I have a young V and it is supposed to rain all day today. I usually have him outside for hours playing but it's storming outside and is full of energy. When he's inside he likes to roam and usually causes trouble. I've tried to get him to play inside but he's more interested in roaming around the house. What are some good rainy day activities?


----------



## fullmanfamily (Oct 17, 2014)

This won't help for today, but we found these interactive puzzle dogs which do a great job entertaining our V on rainy days. There aren't a lot of toys that can hold up to a V but this brand is great. Here are the two we got:

http://www.planetdog.com/orbee-tuff-snoop
http://www.planetdog.com/orbee-tuff-mazee

The first one will entertain her for a while, especially if you can stuff it with larger, square like treats that are more difficult to get out. If you put smaller treats in, they're too smart and will get them out very quickly/easily. These mentally tire them out too, which is an added bonus. 

Another thing we do on rainy days is take her to a dog friendly place like Lowe's or Home Depot for some socializing. More mental stimulation to tire her out. If she's in a chewing mood, filling a Kong with peanut butter or yogurt and freezing it is always fun. We've been giving our pup Himalayan Chews lately too instead of rawhide or bully sticks. She's pretty into them! They make them in all sizes: http://www.himalayandogchew.com/

Rainy days are the worst though!


----------



## Vizsla Baby (Nov 4, 2011)

Honestly, I'd throw on the rain boots & rain gear and go outside with your pup. Typically they'll play in it if you are out there. It's a great time to go to the park because no one else is there! Ours always love playing outside in the puddles, etc. 

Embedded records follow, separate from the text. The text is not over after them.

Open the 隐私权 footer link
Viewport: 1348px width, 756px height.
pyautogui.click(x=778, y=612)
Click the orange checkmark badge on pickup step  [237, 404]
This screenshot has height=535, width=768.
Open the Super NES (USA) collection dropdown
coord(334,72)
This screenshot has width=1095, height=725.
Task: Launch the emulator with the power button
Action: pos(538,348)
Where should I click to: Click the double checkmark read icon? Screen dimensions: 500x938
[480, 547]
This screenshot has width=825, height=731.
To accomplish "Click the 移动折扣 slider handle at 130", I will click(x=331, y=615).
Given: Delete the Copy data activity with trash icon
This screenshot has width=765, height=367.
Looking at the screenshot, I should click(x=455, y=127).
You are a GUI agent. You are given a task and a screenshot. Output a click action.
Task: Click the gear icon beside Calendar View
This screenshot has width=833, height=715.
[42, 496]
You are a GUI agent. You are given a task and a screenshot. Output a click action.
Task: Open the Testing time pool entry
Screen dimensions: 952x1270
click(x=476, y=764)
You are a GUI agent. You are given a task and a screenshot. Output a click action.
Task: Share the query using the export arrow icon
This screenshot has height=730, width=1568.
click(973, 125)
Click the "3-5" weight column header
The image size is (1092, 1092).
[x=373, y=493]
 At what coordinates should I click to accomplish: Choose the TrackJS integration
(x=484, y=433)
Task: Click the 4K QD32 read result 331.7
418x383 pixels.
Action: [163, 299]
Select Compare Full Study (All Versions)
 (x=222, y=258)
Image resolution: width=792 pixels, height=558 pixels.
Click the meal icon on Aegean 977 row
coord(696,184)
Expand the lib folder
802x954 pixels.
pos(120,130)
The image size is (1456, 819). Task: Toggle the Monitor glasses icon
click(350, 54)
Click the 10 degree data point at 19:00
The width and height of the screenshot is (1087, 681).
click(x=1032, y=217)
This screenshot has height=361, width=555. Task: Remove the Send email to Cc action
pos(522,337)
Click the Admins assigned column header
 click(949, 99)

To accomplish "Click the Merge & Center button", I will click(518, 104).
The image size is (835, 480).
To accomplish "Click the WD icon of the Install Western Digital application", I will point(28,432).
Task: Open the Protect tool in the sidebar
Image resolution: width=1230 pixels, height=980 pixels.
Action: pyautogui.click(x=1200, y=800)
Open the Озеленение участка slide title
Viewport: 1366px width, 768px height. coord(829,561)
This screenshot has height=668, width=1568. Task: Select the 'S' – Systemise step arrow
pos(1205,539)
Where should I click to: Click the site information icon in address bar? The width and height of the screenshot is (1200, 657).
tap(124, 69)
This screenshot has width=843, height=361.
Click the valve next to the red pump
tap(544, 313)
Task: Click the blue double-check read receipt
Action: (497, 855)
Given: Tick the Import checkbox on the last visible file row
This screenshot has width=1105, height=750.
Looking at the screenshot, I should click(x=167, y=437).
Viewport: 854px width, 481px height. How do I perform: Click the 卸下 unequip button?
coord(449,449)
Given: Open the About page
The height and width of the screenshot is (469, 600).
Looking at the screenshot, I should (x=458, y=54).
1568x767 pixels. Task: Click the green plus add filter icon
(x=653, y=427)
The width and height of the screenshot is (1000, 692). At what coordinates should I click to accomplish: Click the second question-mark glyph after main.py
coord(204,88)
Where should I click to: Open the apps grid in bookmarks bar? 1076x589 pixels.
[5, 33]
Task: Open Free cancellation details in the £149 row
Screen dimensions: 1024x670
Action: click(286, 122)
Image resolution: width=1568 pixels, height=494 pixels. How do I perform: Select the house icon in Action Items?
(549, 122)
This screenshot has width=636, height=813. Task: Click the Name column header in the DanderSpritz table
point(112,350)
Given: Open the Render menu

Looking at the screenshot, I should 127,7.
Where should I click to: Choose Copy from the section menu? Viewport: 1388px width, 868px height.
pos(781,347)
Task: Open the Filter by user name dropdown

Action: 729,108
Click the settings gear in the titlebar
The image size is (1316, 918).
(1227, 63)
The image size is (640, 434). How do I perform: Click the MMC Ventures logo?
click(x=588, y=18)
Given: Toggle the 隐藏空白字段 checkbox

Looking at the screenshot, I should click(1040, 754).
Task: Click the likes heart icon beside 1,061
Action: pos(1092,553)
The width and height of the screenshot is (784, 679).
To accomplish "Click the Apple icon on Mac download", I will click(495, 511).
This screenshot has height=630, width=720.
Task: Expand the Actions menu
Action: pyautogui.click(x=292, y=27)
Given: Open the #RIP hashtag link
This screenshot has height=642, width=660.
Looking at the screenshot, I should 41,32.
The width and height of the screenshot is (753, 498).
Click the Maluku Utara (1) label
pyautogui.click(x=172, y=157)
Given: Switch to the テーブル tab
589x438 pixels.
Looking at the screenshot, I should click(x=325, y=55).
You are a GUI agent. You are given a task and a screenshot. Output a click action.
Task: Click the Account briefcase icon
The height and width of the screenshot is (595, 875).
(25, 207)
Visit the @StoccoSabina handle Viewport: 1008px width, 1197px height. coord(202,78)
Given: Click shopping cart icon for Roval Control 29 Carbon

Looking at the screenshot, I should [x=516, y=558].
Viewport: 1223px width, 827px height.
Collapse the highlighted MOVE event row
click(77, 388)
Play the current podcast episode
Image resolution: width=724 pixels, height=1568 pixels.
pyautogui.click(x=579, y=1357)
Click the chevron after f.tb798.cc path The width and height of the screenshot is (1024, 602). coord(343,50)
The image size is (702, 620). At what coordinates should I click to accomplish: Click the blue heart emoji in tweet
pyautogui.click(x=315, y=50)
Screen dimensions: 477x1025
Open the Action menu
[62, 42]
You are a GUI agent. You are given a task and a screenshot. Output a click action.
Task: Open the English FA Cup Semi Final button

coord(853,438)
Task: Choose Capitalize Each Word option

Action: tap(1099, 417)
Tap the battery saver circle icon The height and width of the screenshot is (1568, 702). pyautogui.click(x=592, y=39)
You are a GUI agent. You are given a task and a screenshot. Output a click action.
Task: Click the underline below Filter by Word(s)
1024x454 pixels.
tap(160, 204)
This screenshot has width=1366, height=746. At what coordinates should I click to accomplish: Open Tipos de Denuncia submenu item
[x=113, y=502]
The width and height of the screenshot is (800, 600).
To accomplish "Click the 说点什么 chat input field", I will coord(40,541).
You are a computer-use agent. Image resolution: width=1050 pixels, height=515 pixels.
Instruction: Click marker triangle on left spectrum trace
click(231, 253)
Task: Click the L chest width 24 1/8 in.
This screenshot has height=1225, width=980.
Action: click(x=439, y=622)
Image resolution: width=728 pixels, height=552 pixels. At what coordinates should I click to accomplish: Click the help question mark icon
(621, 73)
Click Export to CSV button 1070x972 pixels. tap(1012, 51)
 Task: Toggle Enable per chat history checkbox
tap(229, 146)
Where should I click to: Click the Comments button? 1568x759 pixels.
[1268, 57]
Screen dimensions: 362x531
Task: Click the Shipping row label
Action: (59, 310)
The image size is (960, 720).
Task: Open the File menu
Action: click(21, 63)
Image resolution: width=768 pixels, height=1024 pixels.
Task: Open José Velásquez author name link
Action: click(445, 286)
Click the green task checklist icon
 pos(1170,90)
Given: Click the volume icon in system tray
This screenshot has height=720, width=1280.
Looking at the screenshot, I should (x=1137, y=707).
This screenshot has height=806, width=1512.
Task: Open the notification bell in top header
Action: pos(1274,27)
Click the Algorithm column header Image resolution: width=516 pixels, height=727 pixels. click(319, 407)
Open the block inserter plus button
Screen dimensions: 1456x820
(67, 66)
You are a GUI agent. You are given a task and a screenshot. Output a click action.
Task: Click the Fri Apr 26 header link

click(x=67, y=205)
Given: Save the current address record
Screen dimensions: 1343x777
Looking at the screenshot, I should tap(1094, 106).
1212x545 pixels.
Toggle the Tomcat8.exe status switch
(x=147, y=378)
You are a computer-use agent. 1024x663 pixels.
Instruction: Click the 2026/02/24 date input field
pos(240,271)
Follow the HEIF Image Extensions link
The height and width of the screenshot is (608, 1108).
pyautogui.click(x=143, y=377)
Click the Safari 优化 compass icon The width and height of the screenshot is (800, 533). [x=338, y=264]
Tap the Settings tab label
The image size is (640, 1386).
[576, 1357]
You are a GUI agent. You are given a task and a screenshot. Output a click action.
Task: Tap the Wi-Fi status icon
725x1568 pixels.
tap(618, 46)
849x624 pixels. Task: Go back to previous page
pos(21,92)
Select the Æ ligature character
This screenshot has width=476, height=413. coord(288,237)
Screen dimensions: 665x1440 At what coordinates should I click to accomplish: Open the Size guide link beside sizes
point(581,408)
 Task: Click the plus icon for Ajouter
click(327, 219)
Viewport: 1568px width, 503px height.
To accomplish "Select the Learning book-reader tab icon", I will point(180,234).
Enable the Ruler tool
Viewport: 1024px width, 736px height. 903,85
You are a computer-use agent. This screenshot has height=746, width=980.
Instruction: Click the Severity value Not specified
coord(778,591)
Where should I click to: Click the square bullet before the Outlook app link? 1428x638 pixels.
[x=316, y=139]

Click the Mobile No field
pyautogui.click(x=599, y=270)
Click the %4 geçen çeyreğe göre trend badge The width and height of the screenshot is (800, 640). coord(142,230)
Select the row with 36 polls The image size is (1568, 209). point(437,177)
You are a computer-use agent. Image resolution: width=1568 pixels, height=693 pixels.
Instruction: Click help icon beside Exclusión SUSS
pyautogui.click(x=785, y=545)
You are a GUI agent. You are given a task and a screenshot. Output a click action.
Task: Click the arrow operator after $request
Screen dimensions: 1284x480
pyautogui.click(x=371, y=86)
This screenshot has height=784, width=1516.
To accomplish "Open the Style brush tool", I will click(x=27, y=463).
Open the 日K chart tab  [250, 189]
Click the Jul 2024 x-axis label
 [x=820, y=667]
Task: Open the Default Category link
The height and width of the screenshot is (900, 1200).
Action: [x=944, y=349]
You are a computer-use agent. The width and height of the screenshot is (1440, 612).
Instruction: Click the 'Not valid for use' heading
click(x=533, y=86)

Inside you can give him a string bone to chew on (booda bone) or a kong with peanut butter.


----------



## pjcodner (Jun 1, 2015)

fullmanfamily said:


> This won't help for today, but we found these interactive puzzle dogs which do a great job entertaining our V on rainy days. There aren't a lot of toys that can hold up to a V but this brand is great. Here are the two we got:
> 
> http://www.planetdog.com/orbee-tuff-snoop
> http://www.planetdog.com/orbee-tuff-mazee
> ...


We had the snoop and Chloe was able to empty it in about 6 minutes. We just used her kibble. It was amazing to see her figure out what needed to be done to get it all out. However it didn't take long so we took it back and have yet to find something else. We didn't have large treats to put in it.

I also agree that if it is raining and no lightning then take her out in the rain. If they are going to hunt sometimes you do that in the rain so getting them used to the rain is a good thing.


----------